Софья стояла за кулисами кровавого стрелецкого бунта, когда на глазах десятилетнего мальчугана были растерзаны дорогие ему люди: дядья Нарышкины, воспитатель его матери и его первый наставник Артамон Матвеев и множество других знакомых ему людей.
Покушения на его жизнь возобновлялись и позже. Ему приходилось всё время быть начеку, что противоречило его общительному характеру, его жизнелюбию. Всё это изощрило его ум. Доверчивый и доброжелательный от природы, он весь навострился. Кому можно верить? — вот вопрос, сопровождавший его по жизни.

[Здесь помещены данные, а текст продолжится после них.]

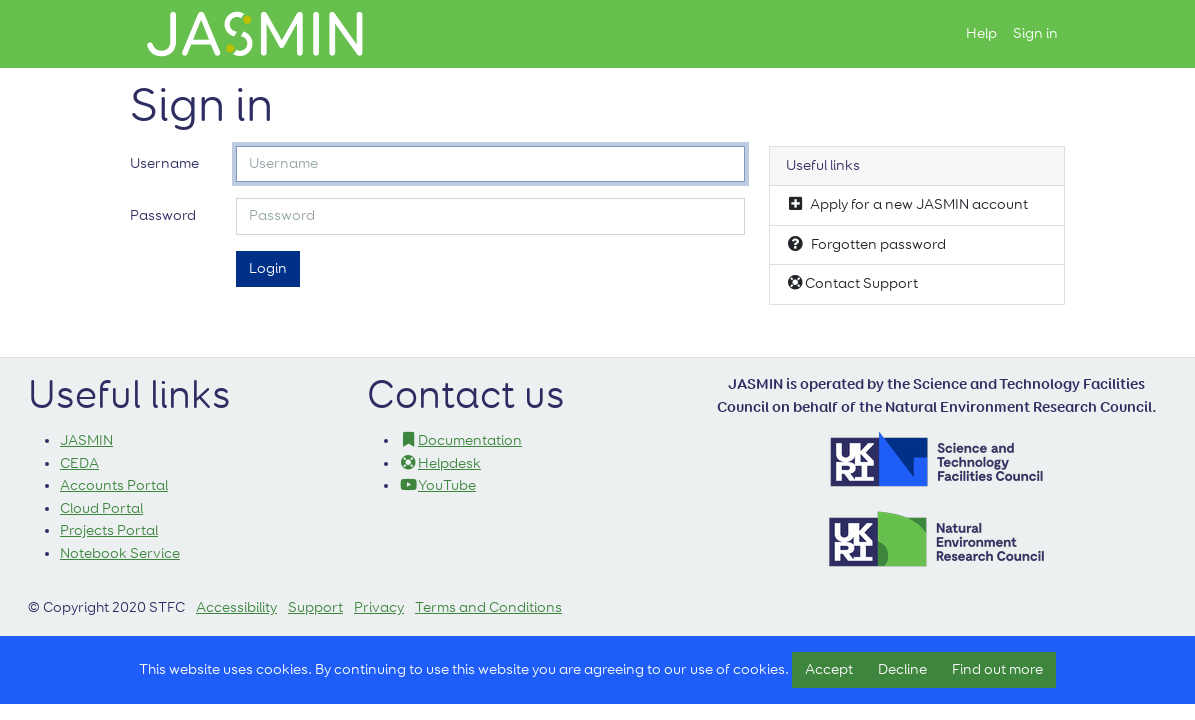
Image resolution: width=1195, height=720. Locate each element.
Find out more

Сам он высоко ценил своё слово — слово первого человека в государстве, слово царя. Позднее, после несчастного для него Прутского похода, он скажет: «Я не могу нарушить данного моего слова и выдать князя (Кантемира — Р. Г.), предавшегося мне: уж лучше соглашусь отдать туркам землю, простирающуюся до Курска. Уступив её, останется мне надежда паки оную возвратить, но нарушение слова невозвратно. Мы ничего собственного не имеем, кроме чести; отступить от оныя — перестать быть царём и не царствовать».
Честь он всяко поднимал и ценил высоко — как свою, так и чужую. И не раз высказывался об этом. И вдруг столкнулся с её попранием на самом верх> иерархической лестницы. Король Вильгельм III, которого он привык почитать, слово которого казалось ему нерушимым... вдруг это слово стало не золото, каким должно быть, а олово. Олово — текучее, стоит его нагреть, притом не очень сильно. То олово, которое служит для выделки дешёвых кубков, тарелок, словом, всего обиходного. Слово — олово...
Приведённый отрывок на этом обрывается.